(Stored items)
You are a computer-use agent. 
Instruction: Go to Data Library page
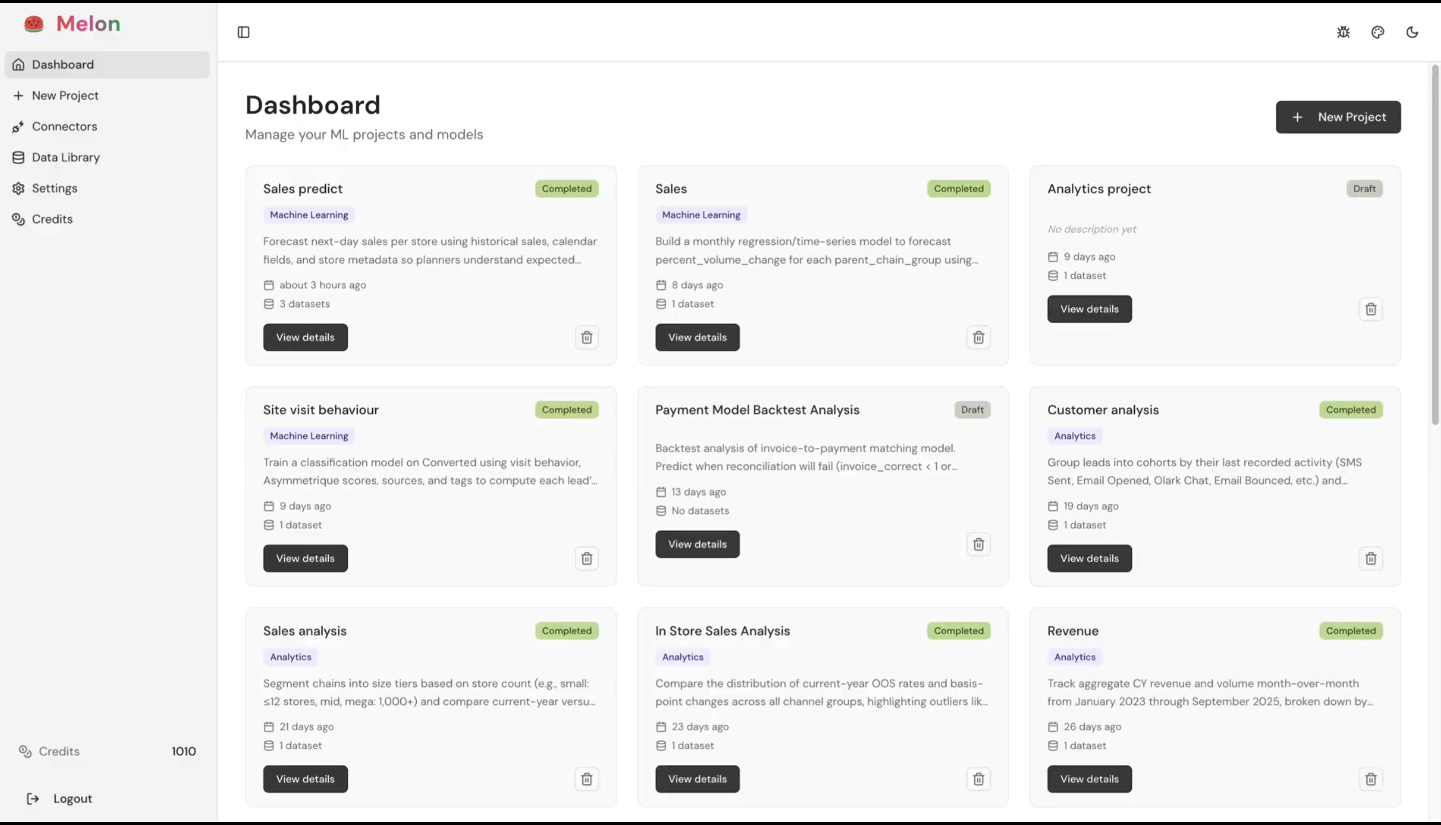tap(66, 158)
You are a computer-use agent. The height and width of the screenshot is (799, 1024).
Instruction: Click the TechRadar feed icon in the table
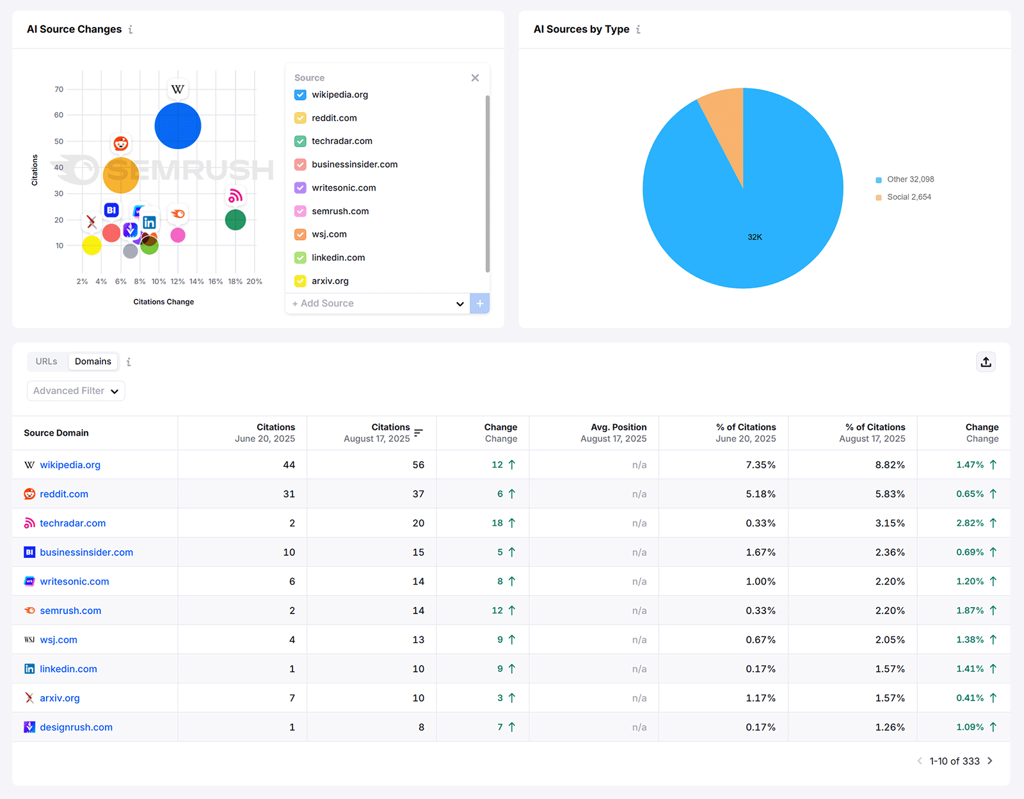(29, 523)
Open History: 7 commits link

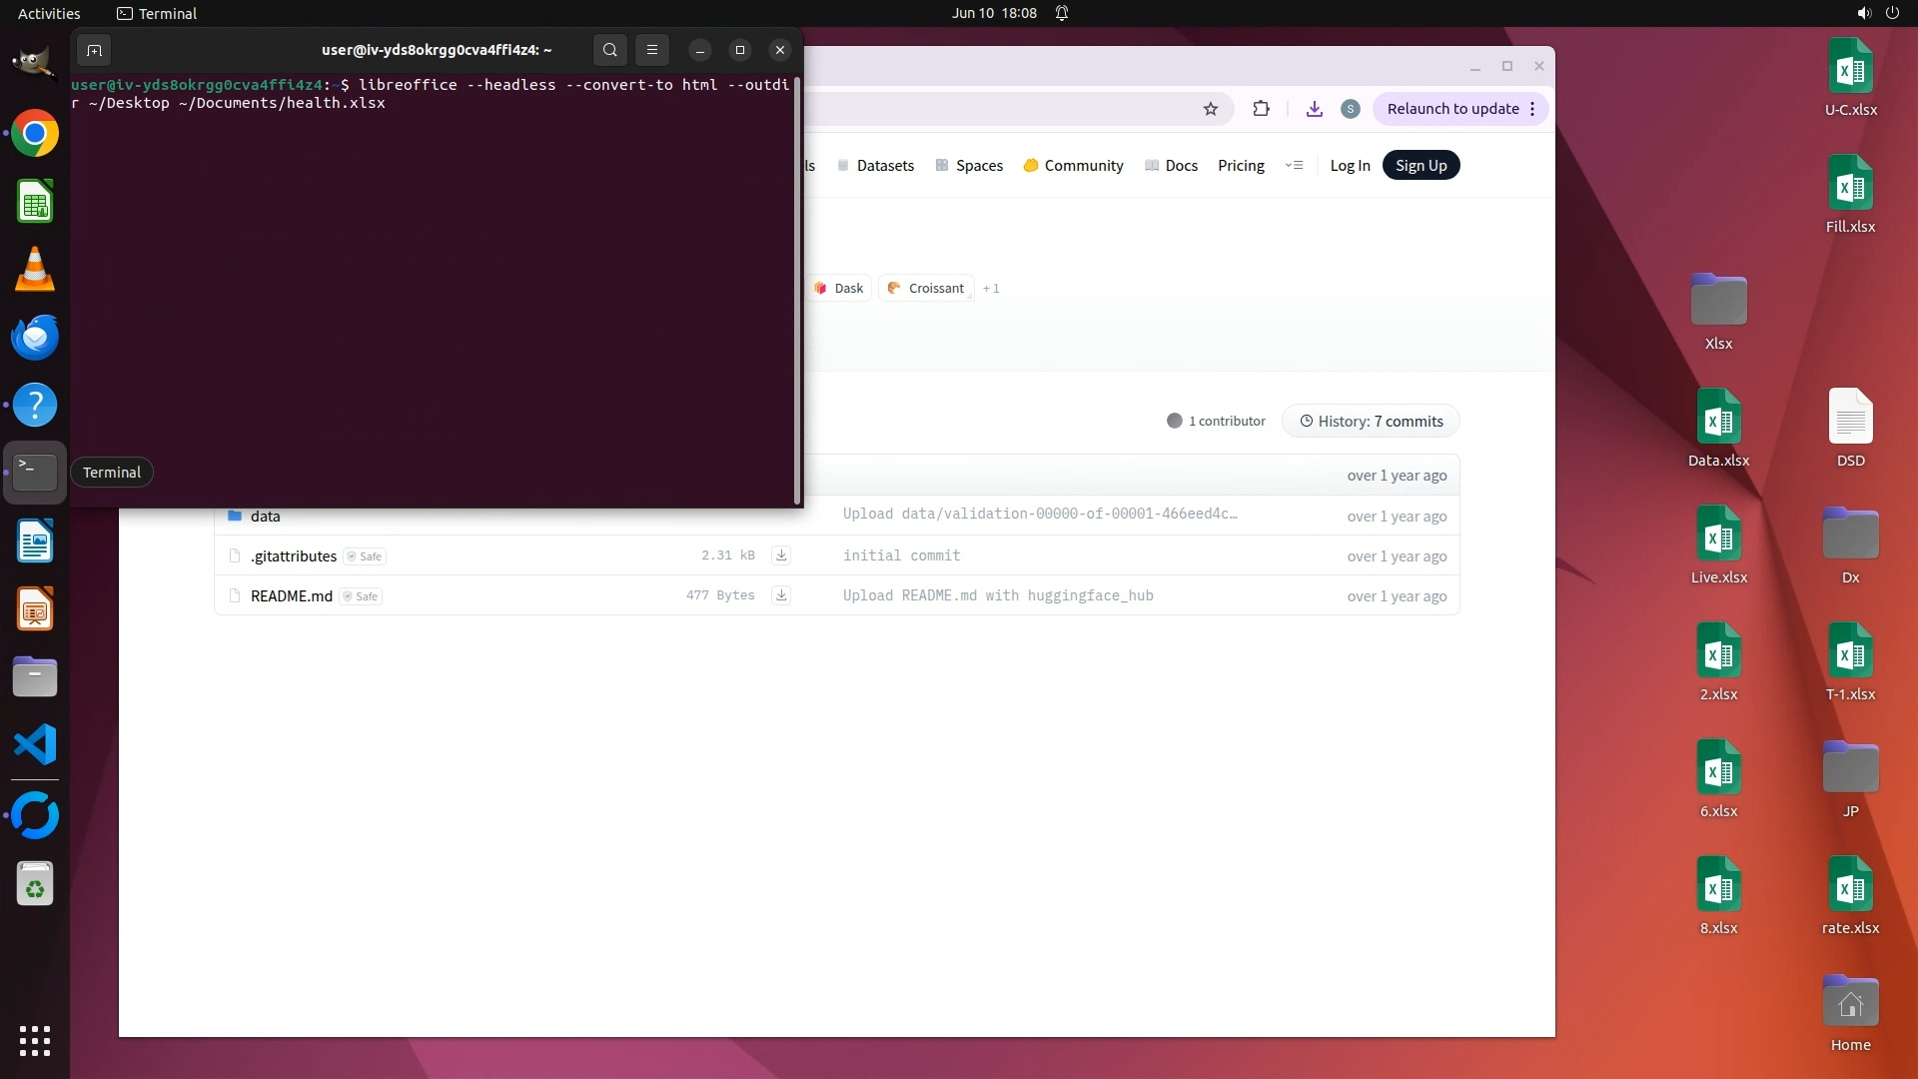[x=1371, y=422]
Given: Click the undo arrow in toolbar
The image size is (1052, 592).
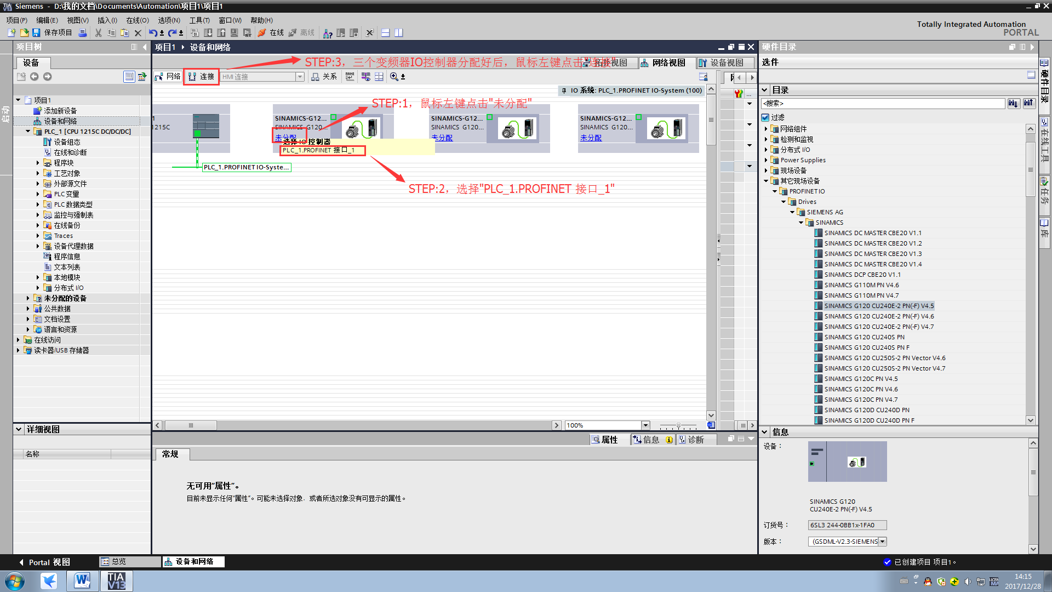Looking at the screenshot, I should point(153,33).
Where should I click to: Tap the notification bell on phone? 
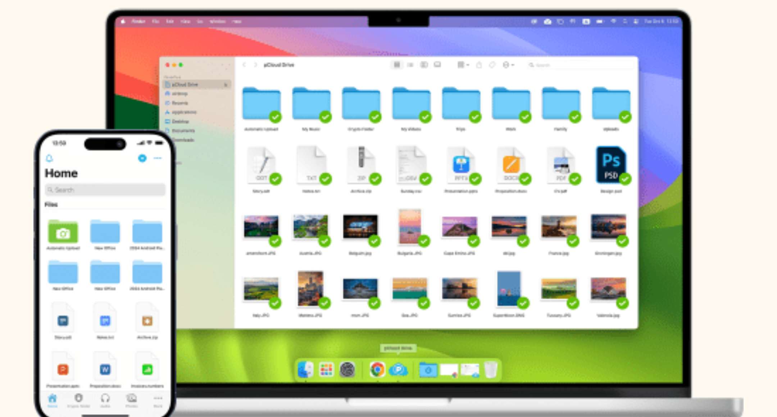50,158
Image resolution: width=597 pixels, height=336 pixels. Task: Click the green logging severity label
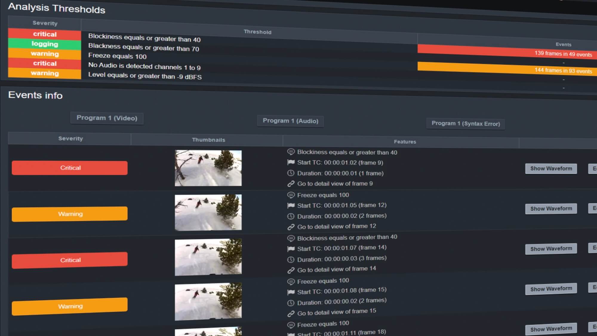45,44
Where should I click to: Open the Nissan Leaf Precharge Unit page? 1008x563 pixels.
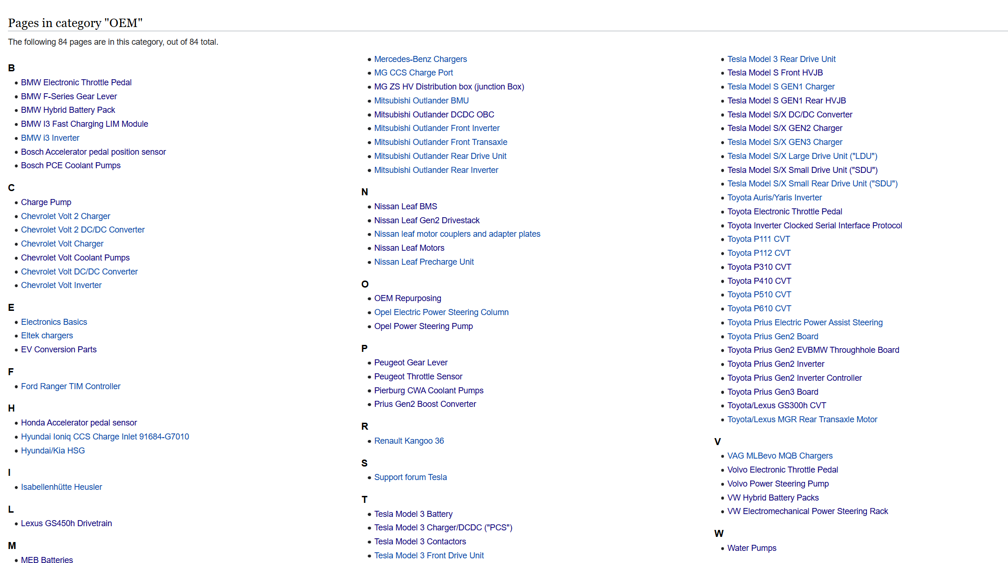[x=424, y=262]
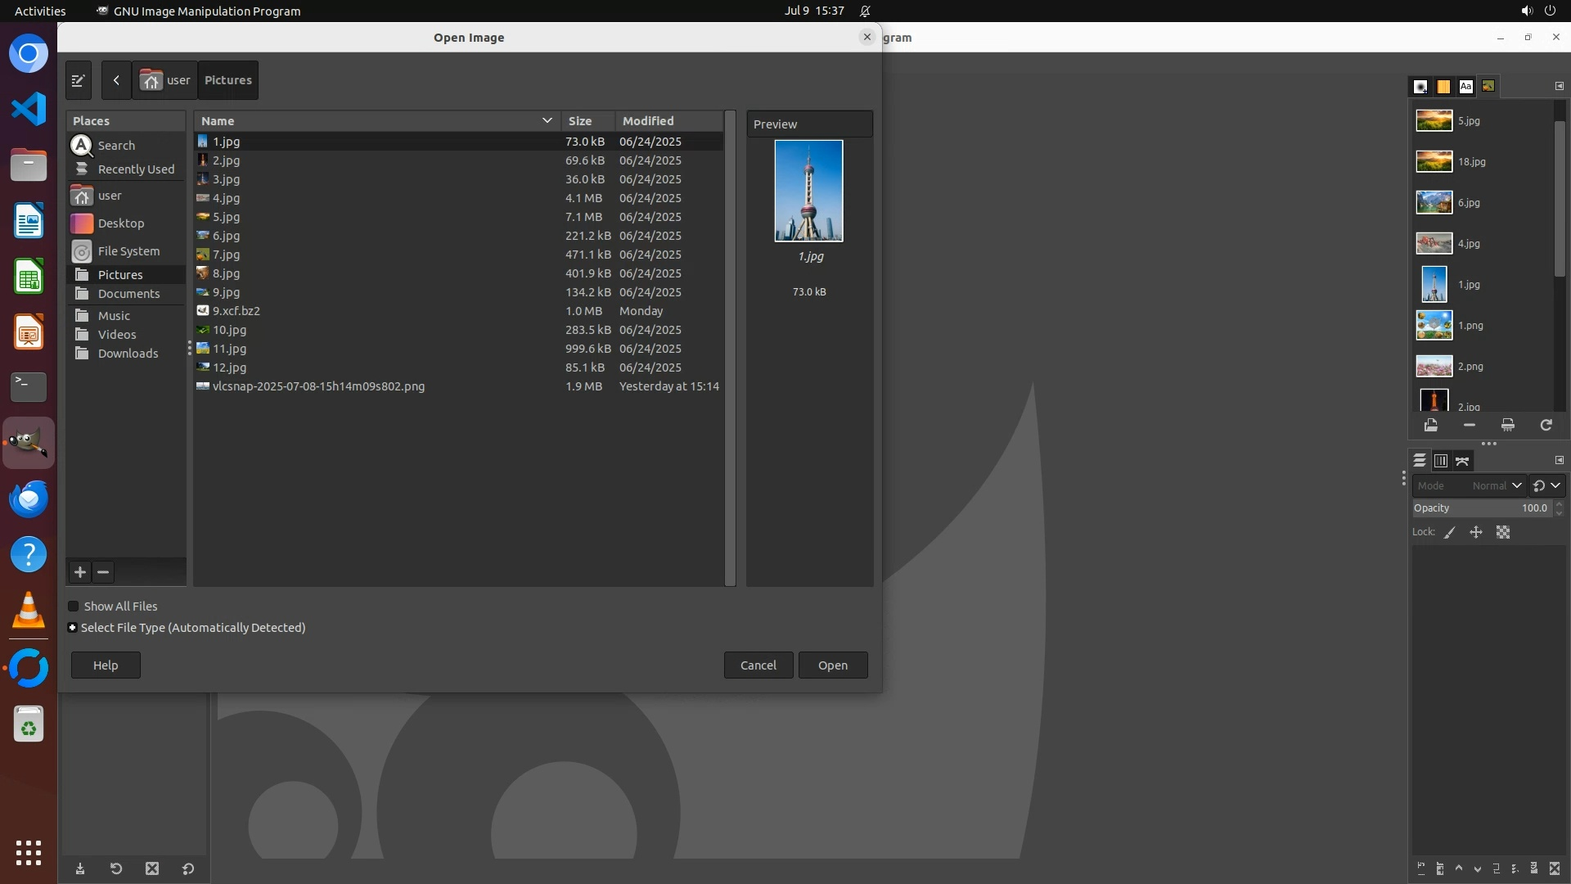Open the layer Mode dropdown
The width and height of the screenshot is (1571, 884).
[1469, 485]
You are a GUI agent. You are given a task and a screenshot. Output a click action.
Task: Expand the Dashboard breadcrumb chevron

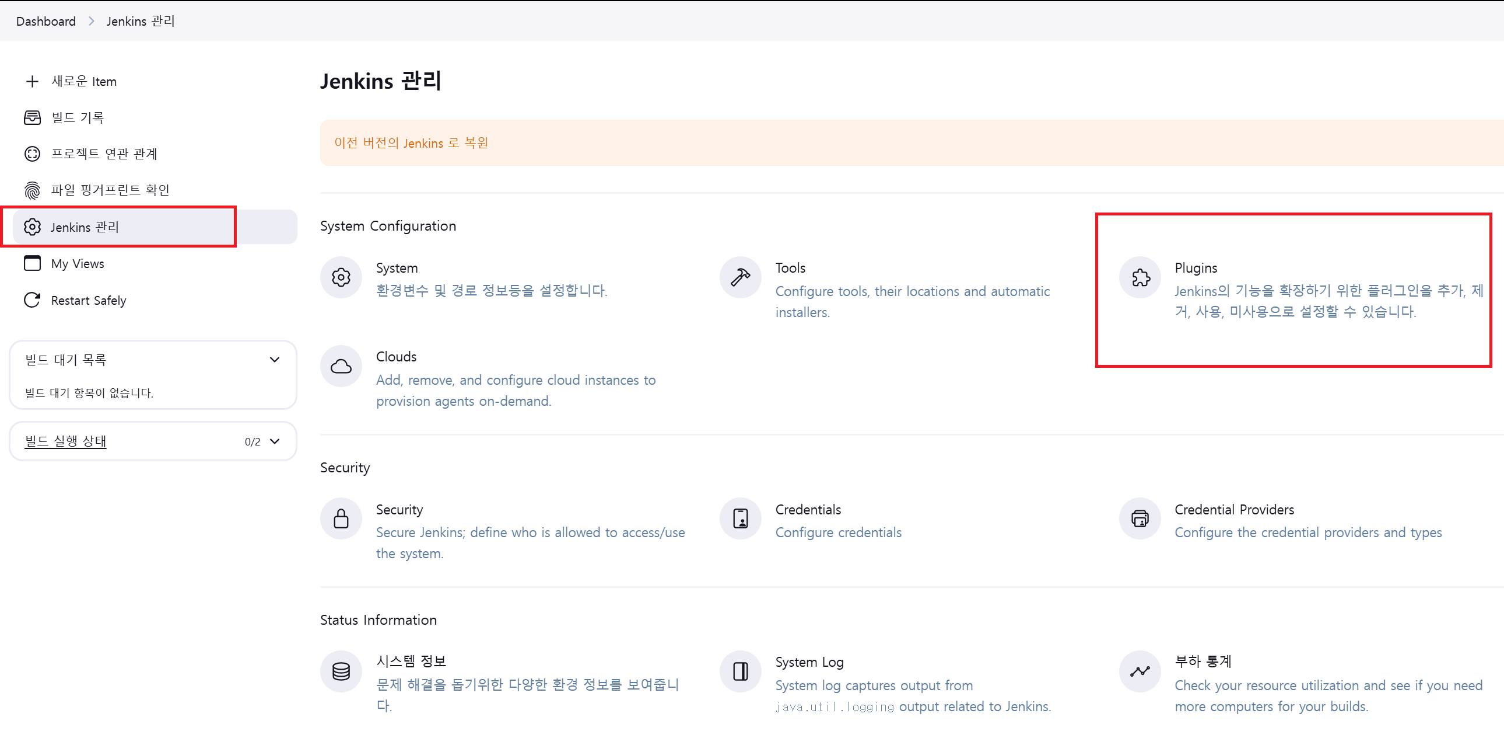tap(91, 21)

● Activity: An exact copy of the entries above, with no pictures, is the required answer.

● Task output:
You are a computer-use agent. 
Instruction: Go to Data Library page
tap(66, 158)
You are a computer-use agent. The height and width of the screenshot is (799, 1024).
Instruction: Click the TechRadar feed icon in the table
(29, 523)
Open History: 7 commits link

[x=1371, y=422]
Given: Click the undo arrow in toolbar
The image size is (1052, 592).
Looking at the screenshot, I should point(153,33).
Where should I click to: Tap the notification bell on phone? 
50,158
Image resolution: width=597 pixels, height=336 pixels. Task: Click the green logging severity label
45,44
Where should I click to: Open the Nissan Leaf Precharge Unit page? 1008x563 pixels.
[x=424, y=262]
Open the layer Mode dropdown
The width and height of the screenshot is (1571, 884).
[1469, 485]
You are a GUI agent. You are given a task and a screenshot. Output a click action.
Task: Expand the Dashboard breadcrumb chevron

tap(91, 21)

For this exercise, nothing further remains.